How to scrape all flag images from website using python?-CodePudding

Is there a way to get all the flags from https://en.wikipedia.org/wiki/Gallery_of_sovereign_state_flags using python code?

I tried with pd.read_html and did not succeed. I tried scraping but it got so messy and I couldn't do it.

import requests
from bs4 import BeautifulSoup

page = requests.get("https://en.wikipedia.org/wiki/Gallery_of_sovereign_state_flags")

# Scrap webpage
soup = BeautifulSoup(page.content, 'html.parser')
flags = soup.find_all('a', attrs={'class': "image"})

Would be nice if I can download them to a specific folder too! Thanks in advance!

CodePudding user response：

Just as alternative to yours and the well described approach of MattieTK you could also use css selectors to select your elements more specific:

soup.select('img[src*="/Flag_of"]')

Iterate the ResultSet, pick the src and use a function to download the images:

for e in soup.select('img[src*="/Flag_of"]'):
    download_file('https:' e.get('src'))

Example

import requests
from bs4 import BeautifulSoup

def download_file(url):
    r = requests.get(url, stream=True)
    if r.status_code == 200:
        file_name = url.split('/')[-1]
        with open(file_name,'wb') as f:
            for chunk in r.iter_content(chunk_size=8192):
                f.write(chunk)
    else:
        print('Image Couldn\'t be retrieved',url)
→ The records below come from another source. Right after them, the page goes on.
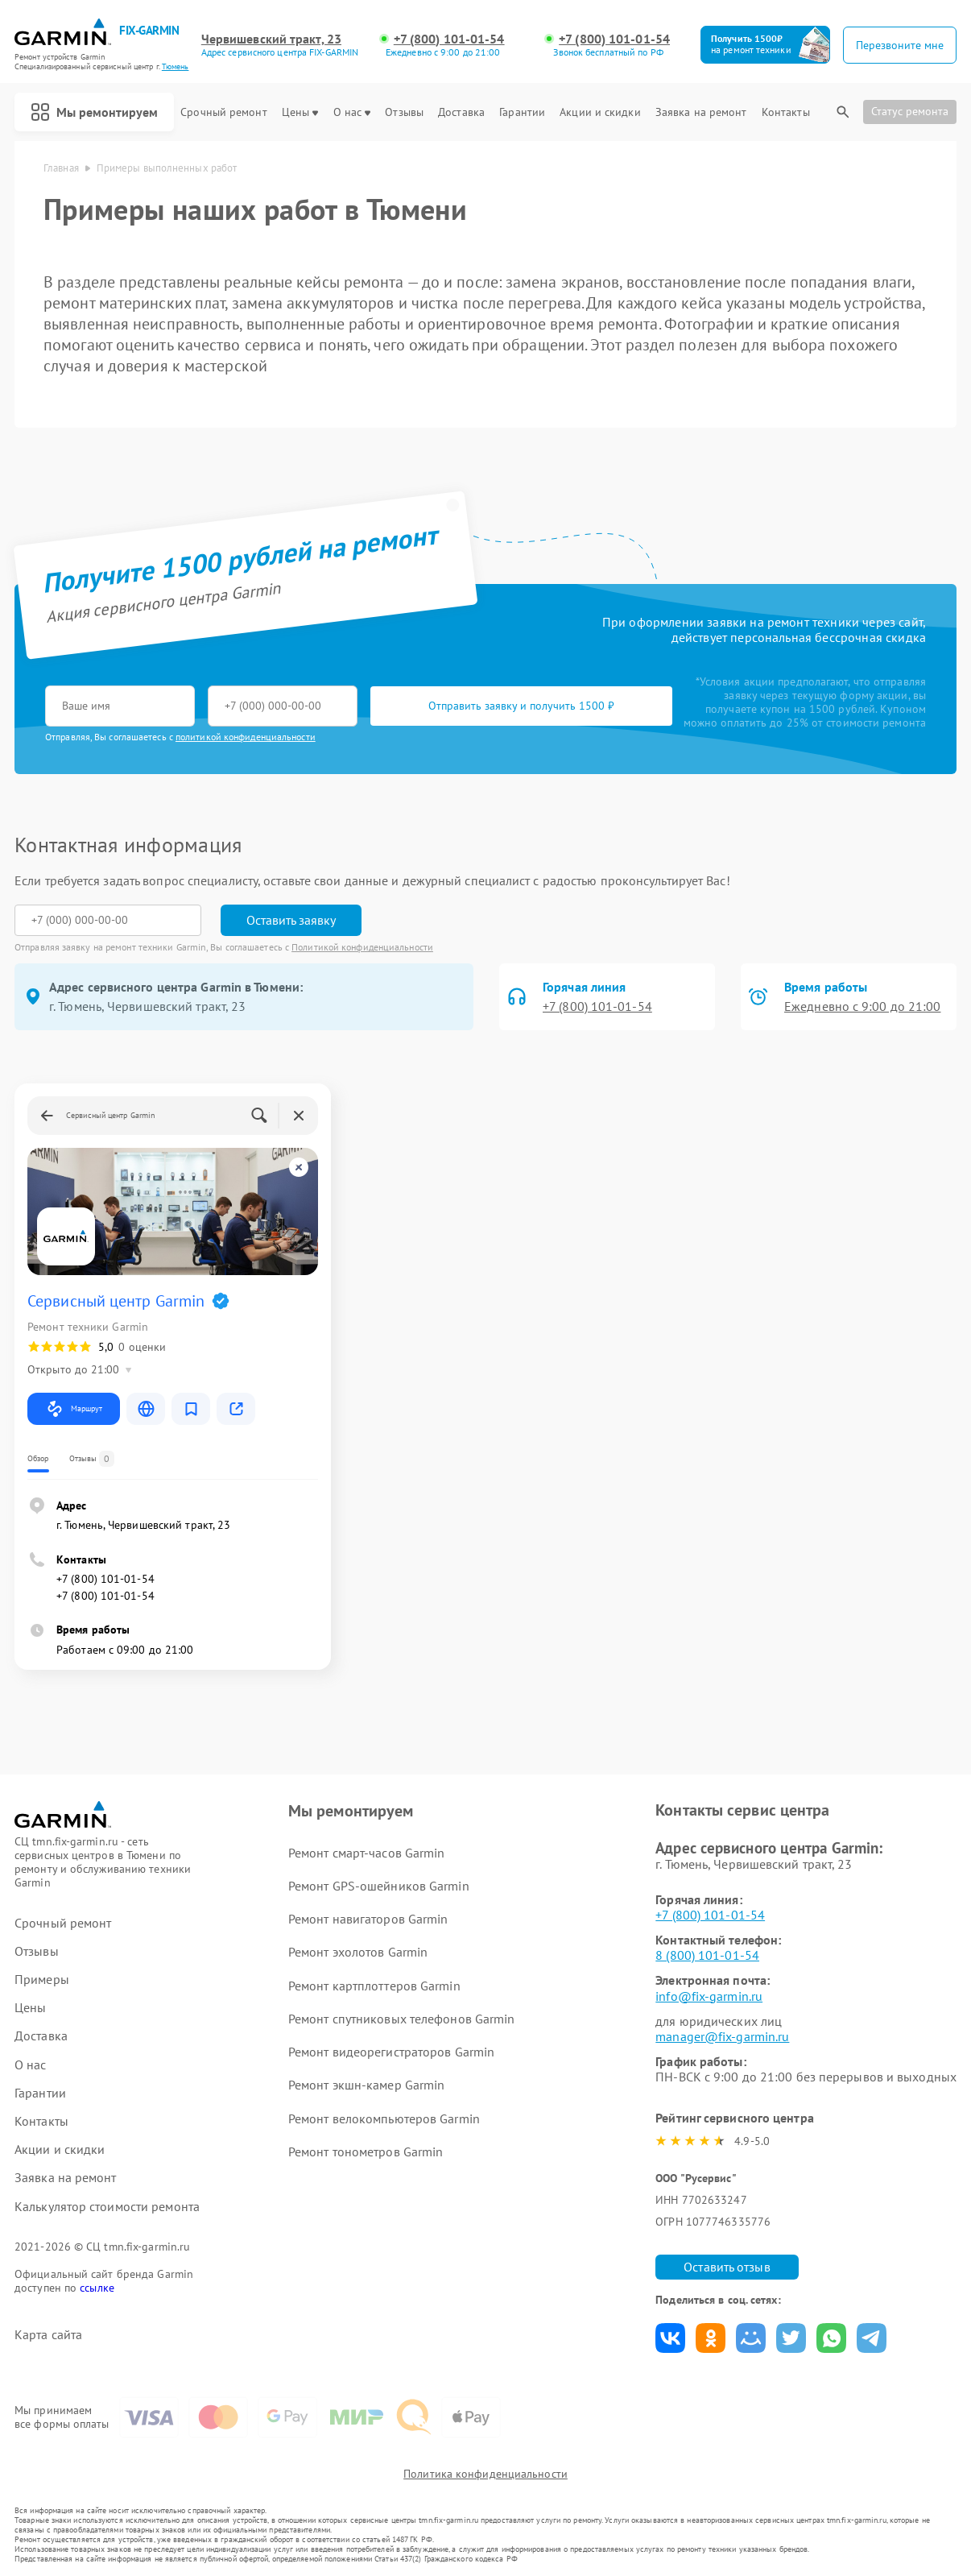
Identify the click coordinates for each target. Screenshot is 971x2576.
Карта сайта (48, 2334)
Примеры (41, 1979)
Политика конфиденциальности (485, 2473)
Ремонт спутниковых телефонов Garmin (401, 2019)
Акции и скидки (600, 112)
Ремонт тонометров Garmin (365, 2151)
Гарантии (522, 112)
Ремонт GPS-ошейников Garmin (378, 1886)
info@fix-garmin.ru (708, 1996)
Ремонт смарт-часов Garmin (366, 1853)
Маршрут (73, 1408)
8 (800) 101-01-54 (707, 1955)
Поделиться (670, 2338)
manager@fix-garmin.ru (722, 2036)
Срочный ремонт (223, 112)
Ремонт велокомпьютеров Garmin (384, 2118)
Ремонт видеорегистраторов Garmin (391, 2052)
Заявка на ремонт (701, 112)
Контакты (786, 112)
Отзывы (404, 112)
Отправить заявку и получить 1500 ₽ (521, 705)
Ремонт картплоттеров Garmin (374, 1986)
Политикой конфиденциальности (362, 947)
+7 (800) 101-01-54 (449, 39)
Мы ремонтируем (94, 112)
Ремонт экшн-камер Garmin (366, 2085)
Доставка (461, 112)
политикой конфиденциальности (246, 737)
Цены (300, 112)
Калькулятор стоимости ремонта (107, 2206)
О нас (352, 112)
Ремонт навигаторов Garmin (368, 1919)
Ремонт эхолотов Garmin (358, 1952)
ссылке (97, 2287)
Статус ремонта (909, 111)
page = requests.get("https://en.wikipedia.org/wiki/Gallery_of_sovereign_state_flags")
soup = BeautifulSoup(page.content)

for e in soup.select('img[src*="/Flag_of"]'):
    download_file('https:' e.get('src'))

CodePudding user response：

In your example flags is an array of anchor tags including the img tags.

What you want is a way to get each individual src attribute from the image tag.

You can achieve this by looping over the results of your soup.find_all like so. Each flag is separate, which allows you to get the contents of the flag (the image tag) and then the value of the src attribute.

for flag in soup.find_all('a', attrs={'class': "image"}):
  src = flag.contents[0]['src'])

You can then work on downloading each of these to a file inside the loop.